Bu borçlar, hem bu kurumları, hemde ekonomimizi olumsuz etkilemektedir.Kamu borçlarının azaltılması, tüm hükümetlerin temel görevlerinden biri olmalıdır.
Bütçede faiz ödemelerinde kullanılmak üzere 600 milyon TL konmasını yeterli görmüyorum. Ek mesailere 1.8 milyar TL ayrılırken, faiz ödemeleri rakamının da artırılması gerekiyor.
Ayrıca, İhtiyat Sandığı’na da devletin önemli bir borcu var. Faiz ödemelerin oraya da başlaması için, bütçedeki faiz ödeneğinin artırılması lazım. İhtiyat Sandığı’na devletin ödemeleri başlarsa ve mali yapısı daha da güçlenirse, ihtiyat sandığına kesinti yapılan, çalışanların birikimlerinden elde edeceği faiz geliri ve oranı da, daha yüksek tutulabilir.
Sonuç olarak, ek mesai rakamlarının azaltılması, devletin iç borç ödemeleri için ayıracağı faiz miktarlarını da artıracaktır.

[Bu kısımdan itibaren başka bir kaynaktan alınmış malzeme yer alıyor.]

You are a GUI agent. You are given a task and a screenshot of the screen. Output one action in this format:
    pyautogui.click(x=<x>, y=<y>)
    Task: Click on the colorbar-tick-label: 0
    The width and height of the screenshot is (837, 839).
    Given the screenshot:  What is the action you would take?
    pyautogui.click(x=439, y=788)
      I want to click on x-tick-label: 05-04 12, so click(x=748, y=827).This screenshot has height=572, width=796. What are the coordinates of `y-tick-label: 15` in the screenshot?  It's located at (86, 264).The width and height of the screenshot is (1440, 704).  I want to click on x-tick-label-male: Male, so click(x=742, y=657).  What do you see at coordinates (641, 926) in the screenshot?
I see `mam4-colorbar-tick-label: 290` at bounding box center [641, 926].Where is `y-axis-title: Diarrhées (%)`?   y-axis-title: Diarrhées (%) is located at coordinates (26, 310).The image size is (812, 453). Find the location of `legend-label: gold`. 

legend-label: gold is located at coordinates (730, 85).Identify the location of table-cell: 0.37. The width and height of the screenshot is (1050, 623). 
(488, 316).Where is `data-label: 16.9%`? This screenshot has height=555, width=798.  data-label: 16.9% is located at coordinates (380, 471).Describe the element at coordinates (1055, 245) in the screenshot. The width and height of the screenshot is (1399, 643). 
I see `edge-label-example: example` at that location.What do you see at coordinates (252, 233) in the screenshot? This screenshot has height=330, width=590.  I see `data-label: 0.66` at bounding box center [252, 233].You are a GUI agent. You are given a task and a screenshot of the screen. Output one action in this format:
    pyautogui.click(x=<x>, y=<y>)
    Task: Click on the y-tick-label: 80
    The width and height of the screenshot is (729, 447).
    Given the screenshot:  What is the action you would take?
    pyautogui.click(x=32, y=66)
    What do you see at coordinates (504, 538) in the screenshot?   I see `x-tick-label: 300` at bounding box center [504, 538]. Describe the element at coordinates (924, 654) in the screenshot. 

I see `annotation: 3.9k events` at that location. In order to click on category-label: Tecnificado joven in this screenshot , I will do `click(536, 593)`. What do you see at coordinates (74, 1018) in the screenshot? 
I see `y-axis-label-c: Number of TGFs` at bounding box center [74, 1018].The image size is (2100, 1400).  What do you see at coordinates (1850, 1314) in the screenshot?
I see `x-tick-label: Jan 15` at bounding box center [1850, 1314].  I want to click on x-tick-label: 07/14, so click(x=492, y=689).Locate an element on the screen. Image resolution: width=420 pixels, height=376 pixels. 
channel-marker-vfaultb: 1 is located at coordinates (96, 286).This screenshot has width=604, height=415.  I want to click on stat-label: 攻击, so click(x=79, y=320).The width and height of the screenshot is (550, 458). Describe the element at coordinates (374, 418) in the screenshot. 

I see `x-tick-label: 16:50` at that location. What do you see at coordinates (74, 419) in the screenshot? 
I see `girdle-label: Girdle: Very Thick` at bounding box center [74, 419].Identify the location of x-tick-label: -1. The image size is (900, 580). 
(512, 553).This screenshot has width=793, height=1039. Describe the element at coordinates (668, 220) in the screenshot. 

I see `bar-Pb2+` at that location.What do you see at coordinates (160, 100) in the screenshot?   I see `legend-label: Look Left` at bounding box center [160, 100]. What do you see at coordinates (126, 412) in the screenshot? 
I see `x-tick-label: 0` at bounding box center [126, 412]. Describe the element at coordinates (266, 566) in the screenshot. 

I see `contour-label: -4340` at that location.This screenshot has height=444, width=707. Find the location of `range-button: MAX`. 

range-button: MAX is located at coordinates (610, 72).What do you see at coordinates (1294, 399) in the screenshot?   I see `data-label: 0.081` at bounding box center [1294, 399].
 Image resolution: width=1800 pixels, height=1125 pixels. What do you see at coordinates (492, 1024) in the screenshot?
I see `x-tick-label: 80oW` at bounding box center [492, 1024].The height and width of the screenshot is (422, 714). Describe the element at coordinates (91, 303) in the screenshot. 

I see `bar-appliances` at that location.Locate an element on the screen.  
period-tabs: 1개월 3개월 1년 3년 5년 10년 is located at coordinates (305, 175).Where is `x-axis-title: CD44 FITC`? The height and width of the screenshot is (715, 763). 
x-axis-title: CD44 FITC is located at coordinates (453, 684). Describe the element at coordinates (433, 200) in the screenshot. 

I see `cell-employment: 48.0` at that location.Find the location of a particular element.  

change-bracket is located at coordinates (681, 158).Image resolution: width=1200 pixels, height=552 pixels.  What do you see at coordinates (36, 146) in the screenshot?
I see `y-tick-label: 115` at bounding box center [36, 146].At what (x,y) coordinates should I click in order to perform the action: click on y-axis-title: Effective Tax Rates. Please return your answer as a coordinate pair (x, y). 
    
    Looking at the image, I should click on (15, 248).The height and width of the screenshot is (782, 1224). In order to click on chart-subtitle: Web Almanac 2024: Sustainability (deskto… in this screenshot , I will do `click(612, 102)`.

Bunun yanında, ek mesai rakamlarından ve diğer alanlardan yapılacak tasarrufla, Ülkenin kıt kaynaklarının, doğru zamanda doğru yerlere harcanması, halkın, hakkı olan hizmetleri layıkıyla alabilmesini sağlanacaktır.
Bu bağlamda, yatırıma, üretime, istihdam artışına, sağlıkta ilaç, eğitim’de okullara yapılacak harcamaların ve insanlarımızın refahının artması için kaynak ayrılabilecektir.
Hükümetin esas görevlerinin başında, halka hizmet götürecek, refahını ve satın alma gücünü artıracak, fakirleşmeyi azaltacak alanlara kaynak yaratmak olmalıdır.Bu nedenle, ek mesailerin azaltılması, gereksiz ve partizan istihdamlardan ve bürokrat atamalarından kaçınılması, izaz ikram, yurt dışı seyahat v.b gereksiz harcamaların azaltılması gerekmektedir.
Bunları söylemekten dilimizde tüy bitmiştir.Ama, ikaz ve önerilerimiz dikkate alınmadığı için, ülkedeki sorunlar katmerlenerek büyümekte, halkın refahı gerilemekte ve günden güne borçları artarak, halk fakirleşmektedir.